When Total Film saw Neill Blomkamp’s dystopian mindfuck District 9 (2009), we were blown away.
A “stunning debut,” we called the epic fantasy that wrangled hot-button issues of racism, subjugation and segregation, “heralding the arrival of an exciting new action-cinema voice”.
Neo-realist, gritty, innovative and boasting a gut-punch of an arc for its protagonist (Sharlto Copley), from selfish to selfless, District 9 was a promise of greatness from Blomkamp and a brave new world of smart sci-fi for heart and head.
Four years on, and here’s his hugely anticipated follow-up, Elysium… and Blomkamp has done it again. Almost exactly. The set-up’s tweaked – in 2154, Earth’s been bled dry and the rich live in a space station while the poor, disenfranchised and ill scrape an existence miles below – but Elysium shares strikingly similar visual/narrative/emotional beats with its predecessor.
It’s still exciting and thought-provoking – but less fresh and consequently, something of a disappointment.
Lens flare glints handsomely off a richly detailed decaying world (à la D9) as ex-con Max (Matt Damon, reliably compelling) is forced to become an unlikely freedom fighter when his own health is compromised.
On Elysium, the wealthy have medical pods which eradicate disease, injury and even sun damage. So if Max can break into the hi-tech torus he could heal himself and perhaps “change the world”...

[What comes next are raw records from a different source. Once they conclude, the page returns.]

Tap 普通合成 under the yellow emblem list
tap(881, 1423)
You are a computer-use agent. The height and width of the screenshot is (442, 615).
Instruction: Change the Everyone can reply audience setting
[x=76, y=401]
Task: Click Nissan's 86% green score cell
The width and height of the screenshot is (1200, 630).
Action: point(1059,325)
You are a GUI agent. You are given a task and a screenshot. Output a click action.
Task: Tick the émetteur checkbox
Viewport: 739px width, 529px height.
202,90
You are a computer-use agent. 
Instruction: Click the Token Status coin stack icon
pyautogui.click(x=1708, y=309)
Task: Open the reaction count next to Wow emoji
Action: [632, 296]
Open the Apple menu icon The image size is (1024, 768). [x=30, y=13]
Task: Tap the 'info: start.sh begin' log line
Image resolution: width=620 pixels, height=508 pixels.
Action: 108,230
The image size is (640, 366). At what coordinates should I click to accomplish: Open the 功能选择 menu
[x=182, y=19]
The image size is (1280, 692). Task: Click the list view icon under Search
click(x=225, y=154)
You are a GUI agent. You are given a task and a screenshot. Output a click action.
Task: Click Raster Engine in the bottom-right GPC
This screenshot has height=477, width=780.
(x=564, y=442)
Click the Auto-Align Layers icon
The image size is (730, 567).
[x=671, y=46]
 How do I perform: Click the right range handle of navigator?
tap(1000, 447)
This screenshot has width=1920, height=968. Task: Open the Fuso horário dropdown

Going up against him is Copley’s venal sleeper agent, Kruger (a surprisingly standard-issue psychobaddie with misogynist streak), who’s working for self-serving Elysium gatekeeper secretary Rhodes (Jodie Foster, with distracting roving accent and propensity to flounce).
Also along for the ride: a sidelined Diego Luna; a couple of awesome action set-pieces and gross/inventive SFX moments; recurring sledgehammer sentimentality; and an emotional pay-off that echoes another futuristic tentpoler out this summer.
It’s all accomplished, engaging and goodlooking stuff. But it’s not unique (tonally evoking last year’s Total Recall remake isn’t exactly a plus) or groundbreaking – which, perhaps unfairly, is what’s expected from Blomkamp’s sophomore outing.
Maybe he’s a one-trick pony? Or maybe the edges got knocked off a more daring project by a larger budget and more studio control? (D9 was made for $34m under the mentoring eye of Peter Jackson.)
Either way, this perfectly alright actioner will entertain newcomers, while leaving Blomkamp fans in a holding pattern until his next project.
Slick and stylish, Elysium shines like the space station at its core – and feels as sterile and generic, too.